Mechanism of Osteoking Improving Osteoarthritis based on Network Pharmacology and DDM Rats

目的探讨恒古骨伤愈合剂(OK)治疗骨关节炎(OA)的潜在机制并利用DMM大鼠初步验证。方法使用TCMSP数据库收集OK潜在的靶点,运用GeneCards数据库和OMIM筛选与OA相关的靶基因,利用Cytoscape3.8.2软件建立OK有效成分与OA靶基因间互作的调控网络。使用STRING数据库构建蛋白互作图,进行基因本体(GO)及京都基因与基因组百科全书(KEGG)分析。此外,采用内侧半月板不稳定术(DMM)构建OA大鼠,观察膝关节软骨病变,ELISA检测OK治疗后炎症以及氧化应激水平。结果网络药理学发现,血清白蛋白(ALB),白介素6(IL-6)等80个OK治疗OA的核心基因,主要涉及免疫、炎症反应、氧化应激等生物学过程。

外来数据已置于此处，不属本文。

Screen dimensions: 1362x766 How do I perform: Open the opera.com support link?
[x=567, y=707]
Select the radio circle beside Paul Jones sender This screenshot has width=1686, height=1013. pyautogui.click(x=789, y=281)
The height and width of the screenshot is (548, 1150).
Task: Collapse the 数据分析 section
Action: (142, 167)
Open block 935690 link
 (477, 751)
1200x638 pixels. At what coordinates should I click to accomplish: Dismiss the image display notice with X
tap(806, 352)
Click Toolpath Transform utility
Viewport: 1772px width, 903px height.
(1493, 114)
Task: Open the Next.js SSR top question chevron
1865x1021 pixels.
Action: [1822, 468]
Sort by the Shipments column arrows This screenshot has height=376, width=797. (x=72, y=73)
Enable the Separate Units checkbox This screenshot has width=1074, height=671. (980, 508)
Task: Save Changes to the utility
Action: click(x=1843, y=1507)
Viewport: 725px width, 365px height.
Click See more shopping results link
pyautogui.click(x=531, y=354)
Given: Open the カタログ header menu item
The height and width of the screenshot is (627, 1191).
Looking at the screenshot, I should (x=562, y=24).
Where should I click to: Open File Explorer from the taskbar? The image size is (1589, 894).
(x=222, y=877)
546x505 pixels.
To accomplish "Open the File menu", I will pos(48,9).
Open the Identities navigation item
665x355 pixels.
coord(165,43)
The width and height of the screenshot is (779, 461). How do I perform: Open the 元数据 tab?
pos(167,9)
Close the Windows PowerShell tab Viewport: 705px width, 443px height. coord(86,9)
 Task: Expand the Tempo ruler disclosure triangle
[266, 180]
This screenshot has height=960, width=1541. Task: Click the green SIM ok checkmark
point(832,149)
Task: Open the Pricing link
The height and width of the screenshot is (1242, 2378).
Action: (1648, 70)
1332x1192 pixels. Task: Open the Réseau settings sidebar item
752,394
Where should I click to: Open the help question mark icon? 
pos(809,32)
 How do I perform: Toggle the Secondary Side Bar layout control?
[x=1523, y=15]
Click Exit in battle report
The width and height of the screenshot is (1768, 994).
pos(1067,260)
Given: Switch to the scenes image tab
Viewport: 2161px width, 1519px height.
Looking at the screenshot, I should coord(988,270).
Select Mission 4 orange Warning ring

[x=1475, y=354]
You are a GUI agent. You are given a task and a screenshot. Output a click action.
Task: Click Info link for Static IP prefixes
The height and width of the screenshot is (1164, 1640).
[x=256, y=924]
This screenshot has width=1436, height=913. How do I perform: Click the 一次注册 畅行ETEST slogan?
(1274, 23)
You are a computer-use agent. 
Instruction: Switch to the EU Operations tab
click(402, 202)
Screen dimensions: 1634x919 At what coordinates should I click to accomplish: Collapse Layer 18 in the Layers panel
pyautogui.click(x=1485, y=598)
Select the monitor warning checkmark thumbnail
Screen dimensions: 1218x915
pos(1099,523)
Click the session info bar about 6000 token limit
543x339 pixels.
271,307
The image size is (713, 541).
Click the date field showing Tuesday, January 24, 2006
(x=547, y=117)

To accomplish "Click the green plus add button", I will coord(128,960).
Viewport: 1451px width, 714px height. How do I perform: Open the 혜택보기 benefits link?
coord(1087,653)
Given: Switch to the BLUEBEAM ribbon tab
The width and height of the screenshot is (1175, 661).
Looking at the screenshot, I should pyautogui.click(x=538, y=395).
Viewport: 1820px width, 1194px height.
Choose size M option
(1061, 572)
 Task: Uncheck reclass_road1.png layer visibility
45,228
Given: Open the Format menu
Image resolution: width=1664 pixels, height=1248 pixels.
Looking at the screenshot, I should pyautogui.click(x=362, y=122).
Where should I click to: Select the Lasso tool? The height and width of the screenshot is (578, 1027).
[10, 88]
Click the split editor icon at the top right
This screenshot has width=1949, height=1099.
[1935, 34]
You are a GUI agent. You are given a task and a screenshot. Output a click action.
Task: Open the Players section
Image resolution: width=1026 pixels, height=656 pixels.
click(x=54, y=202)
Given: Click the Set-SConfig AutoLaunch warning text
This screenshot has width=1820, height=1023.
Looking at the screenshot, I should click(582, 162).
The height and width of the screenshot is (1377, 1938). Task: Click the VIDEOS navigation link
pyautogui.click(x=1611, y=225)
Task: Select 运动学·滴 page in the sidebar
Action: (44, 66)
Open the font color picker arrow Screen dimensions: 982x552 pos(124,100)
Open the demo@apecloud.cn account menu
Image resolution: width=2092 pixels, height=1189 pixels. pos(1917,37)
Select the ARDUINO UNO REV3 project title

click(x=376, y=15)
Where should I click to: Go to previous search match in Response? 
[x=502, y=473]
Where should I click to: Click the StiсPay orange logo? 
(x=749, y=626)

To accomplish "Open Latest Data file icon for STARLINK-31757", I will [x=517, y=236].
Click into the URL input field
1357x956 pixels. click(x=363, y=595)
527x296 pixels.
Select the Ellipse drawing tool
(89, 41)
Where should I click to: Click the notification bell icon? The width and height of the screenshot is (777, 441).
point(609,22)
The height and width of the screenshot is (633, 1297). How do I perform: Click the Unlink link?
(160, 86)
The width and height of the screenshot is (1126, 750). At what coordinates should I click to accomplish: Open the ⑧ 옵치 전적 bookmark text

动物实验发现,与模型组相比,OK组大鼠关节软骨表面结构趋于正常,软骨细胞脱落少;OK降低血清炎症因子IL-6(P<0.01)、VEGF(P<0.01)和氧化应激因子MDA(P<0.05),改善ALB水平和SOD活性(P<0.01)。结论OK可缓解OA软骨组织损伤,改善免疫,抑制炎症和氧化应激反应,初步验证了网络药理学的结果。

Objective To explore the potential mechanism of Osteoking(OK)in the treatment of Osteoarthritis(OA)and preliminarily verify it with DMM rats.Methods TCMSP database was used to collect potential targets of OK,GeneCards database and OMIM were used to screen target genes related to OA,and Cytoscape 3.8.2 software was used to establish a regulatory network for interaction between OK Active ingredient and OA target genes.The STRING database was used to construct protein interaction maps and GO and KECG were analyzed.In addition,OA rats were constructed using medial meniscus instability surgery(DMM)to observe knee joint cartilage lesions,and ELISA was used to detect inflammation and oxidative stress levels after OK treatment.Results Network pharmacology results showed that 80 core genes were involved in OK therapy for OA,including serum albumin(ALB)and interleukin-6(IL6),mainly involving biological processes such as immunity,inflammatory response,oxidative stress,and metabolism.Animal experiments showed that compared with the model group,the surface structure of the articular cartilage in the OK group of rats tended to be normal,with less detachment of chondrocytes;OK reduced serum inflammatory factors IL-6(P<0.01),VEGF(P<0.01),and oxidative stress factor MDA(P<0.05),improved ALB levels and SOD activity(P<0.01).Conclusion OK can alleviate OA cartilage tissue damage,enhance immunity,and inhibit inflammation and oxidative stress reactions,preliminarily verifying the results of network pharmacology.